● 阅读文本
BZOJ 1189 HNOI 2007 紧急疏散 evacuate 二分答案 最大流

标签：bzoj   bzoj1189   二分答案   网络流   最大流   

题目大意：紧急疏散。有一张地图，‘.’表示人，‘D’表示门，人需要走曼哈顿距离的单位时间才1能到达门。一个门一个时刻只能通过一个人。求多长时间能疏散完毕。

思路：二分答案＋最大流满流判定。先BFS处理出每个人与门的距离。二分最小时间，然后连边。S向每个人连流量为1的边，每个人向二分的时间之内能到达的门连流量为1的边。每个门向T连流量为t的边。然后最大流判定是否满流。

（数组大小我是瞎开的，写代码的时候要算好了在开！）

CODE：

#include <queue>
#include <cstdio>
#include <cstring>
#include <iostream>
#include <algorithm>
#define MAX 10010
#define S 0
#define T 5000
#define INF 0x7f7f7f7f
using namespace std;
const int dx[] = {0,0,0,1,-1};
const int dy[] = {0,1,-1,0,0};

struct Door{
	int x,y;
	Door(int _,int __):x(_),y(__) {}
	Door() {}
}door[MAX];
struct Empty{
	int x,y;
	Empty(int _,int __):x(_),y(__) {}
	Empty() {}
}person[MAX];
struct Status{
	int x,y;
	int length;

	Status(int _,int __,int ___)
		:x(_),y(__),length(___) {}
	Status() {}
};

int m,n;
int doors,persons;
char src[30][30];
int num[30][30],dis[MAX][410];
bool v[30][30];

int head[MAX],total;
int _next[2000000],aim[2000000],flow[2000000];

int deep[MAX];

inline void BFS(int p);
inline void MakeGraph(int t);
inline void Initialize();
inline void Add(int x,int y,int f);

bool BFS();
int Dinic(int x,int f);

int main()
{
	cin >> m >> n;
	for(int i = 1;i <= m; ++i) {
		scanf("%s",src[i] + 1);
		for(int j = 1;j <= n; ++j) {
			if(src[i][j] == 'D') {
				door[++doors] = Door(i,j);
				num[i][j] = doors;
			}
			else if(src[i][j] == '.') {
				person[++persons] = Empty(i,j);
				num[i][j] = persons;
			}
		}
	}
    memset(dis,0x3f,sizeof(dis));
	for(int i = 1;i <= doors; ++i)

● 所给材料
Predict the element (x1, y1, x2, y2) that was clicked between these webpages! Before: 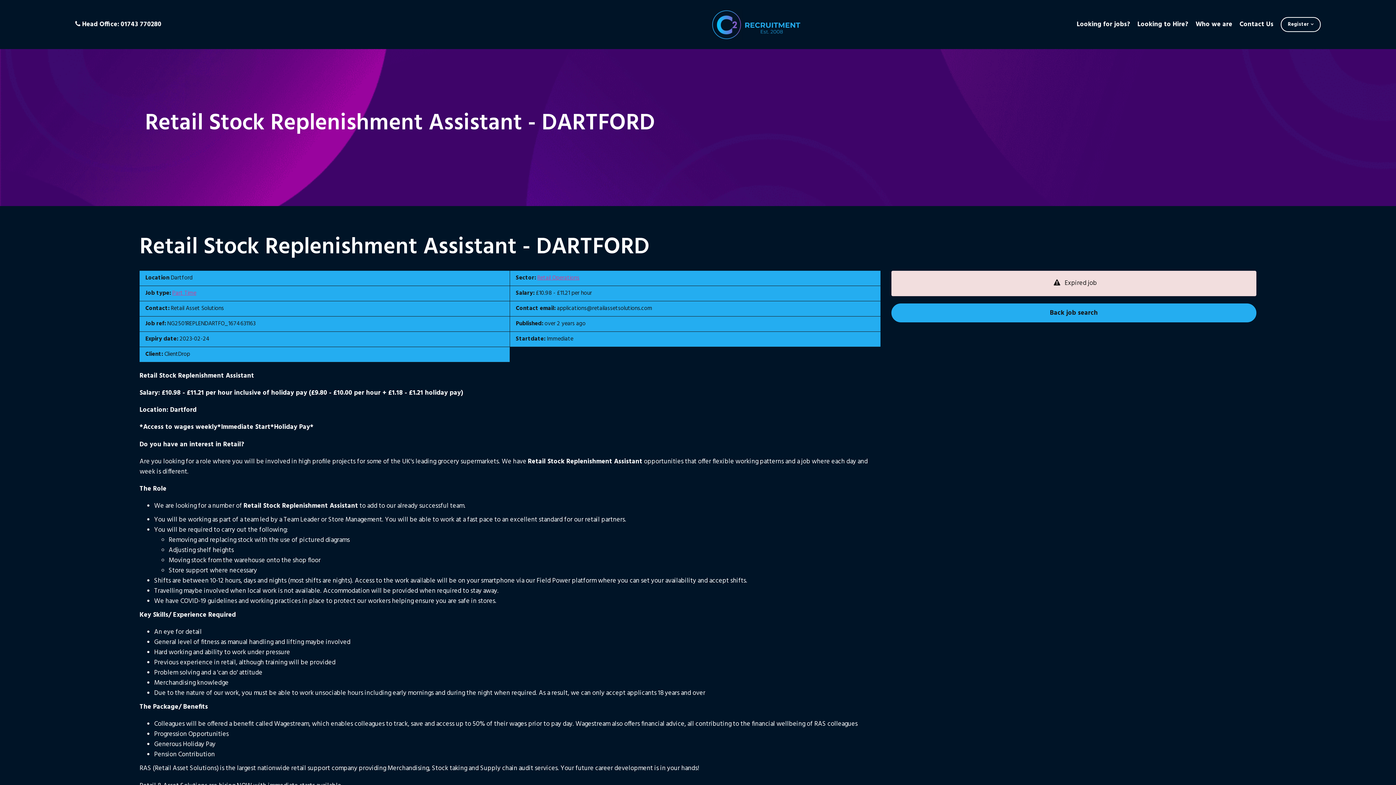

● 练习内容
这篇紧急疏散题解在建图时写道“每个门向T连流量为t的边”。请用一到三句话说明，题解中的哪条条件决定了这条边的流量取t。

● 参考答案
题目规定一个门一个时刻只能通过一个人。因此在二分得到的时间t之内，每个门最多只能疏散t个人，所以门向T的边流量设为t。